Re: Use zero for nullness estimates of system attributes - Mailing list pgsql-hackers

From Jim Finnerty
Subject Re: Use zero for nullness estimates of system attributes
Date
Msg-id 1548516385152-0.post@n3.nabble.com
Whole thread Raw
In response to Re: Use zero for nullness estimates of system attributes  (Tom Lane <tgl@sss.pgh.pa.us>)
Responses Re: Use zero for nullness estimates of system attributes  (Tom Lane <tgl@sss.pgh.pa.us>)
List pgsql-hackers
It's related, but what I was referring to applies even to the uncorrelated
case: suppose you have something like:

select x, sum(z) 
from t
where
    x > 5 and y in ('a', 'b', 'c')
group by x;

let's say that 'a', 'b', and 'c' are not frequent values of y, so the
estimated selectivity is based on the n_distinct of y and the 3 values.  Now
imagine that x > 5 is applied first.  That reduces the number of qualifying
rows by the selectivity of (x > 5), but it may also reduce the number of
distinct values of y.  If it reduces the n_distinct of y, then the IN
predicate selectivity should be adjusted also.

### Raw data
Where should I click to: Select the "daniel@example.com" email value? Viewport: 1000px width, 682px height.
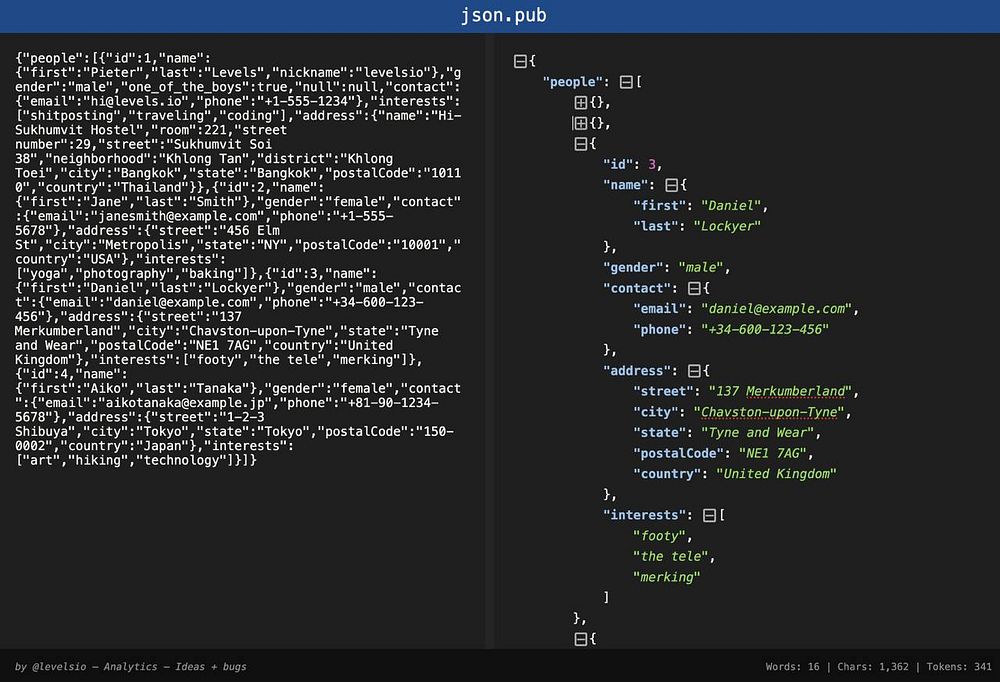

### Instructions
A: Please write out the mailing list post on nullness estimates starting with "group by x;" and going on through "be adjusted also.".
B: Continue the mailing list post on nullness estimates from its last sentence.

### Exercise answers
A:
group by x;

let's say that 'a', 'b', and 'c' are not frequent values of y, so the
estimated selectivity is based on the n_distinct of y and the 3 values.  Now
imagine that x > 5 is applied first.  That reduces the number of qualifying
rows by the selectivity of (x > 5), but it may also reduce the number of
distinct values of y.  If it reduces the n_distinct of y, then the IN
predicate selectivity should be adjusted also.

B:
The negative n_distinct representation (for n_distinct a large fraction of
numrows) already accounts for an automatic scaling of n_distinct when the
table size grows or shrinks.  Adjusting the n_distinct of y after applying
predicate (x > 5) is conceptually the same thing, except that the scaling is
not linear, but would be based on a (fairly cheap) probabilistic formula of
how many distinct y's can be expected to survive after applying predicate x,
rather than assuming that all of them do.

If you have correlation information for columns (x, y) you'd want to use
that information instead, but in the absence of that information you could
make this adjustment.

It might make a good intern project if somebody wants to investigate it.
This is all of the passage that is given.